**PROBLEM REQUIREMENTS**
Please print the data again exactly as given.

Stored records
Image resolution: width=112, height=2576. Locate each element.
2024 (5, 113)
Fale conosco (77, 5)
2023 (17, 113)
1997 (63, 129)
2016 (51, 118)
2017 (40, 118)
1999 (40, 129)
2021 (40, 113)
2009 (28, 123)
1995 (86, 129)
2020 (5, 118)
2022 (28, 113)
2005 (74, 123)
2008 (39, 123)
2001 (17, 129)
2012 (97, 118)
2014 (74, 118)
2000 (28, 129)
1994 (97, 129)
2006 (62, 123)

**SOLUTION TO THIS TASK**
Image resolution: width=112, height=2576. Locate each element.
2024 (5, 113)
Fale conosco (77, 5)
2023 (17, 113)
1997 (63, 129)
2016 (51, 118)
2017 (40, 118)
1999 (40, 129)
2021 (40, 113)
2009 (28, 123)
1995 (86, 129)
2020 (5, 118)
2022 (28, 113)
2005 (74, 123)
2008 (39, 123)
2001 (17, 129)
2012 (97, 118)
2014 (74, 118)
2000 (28, 129)
1994 (97, 129)
2006 (62, 123)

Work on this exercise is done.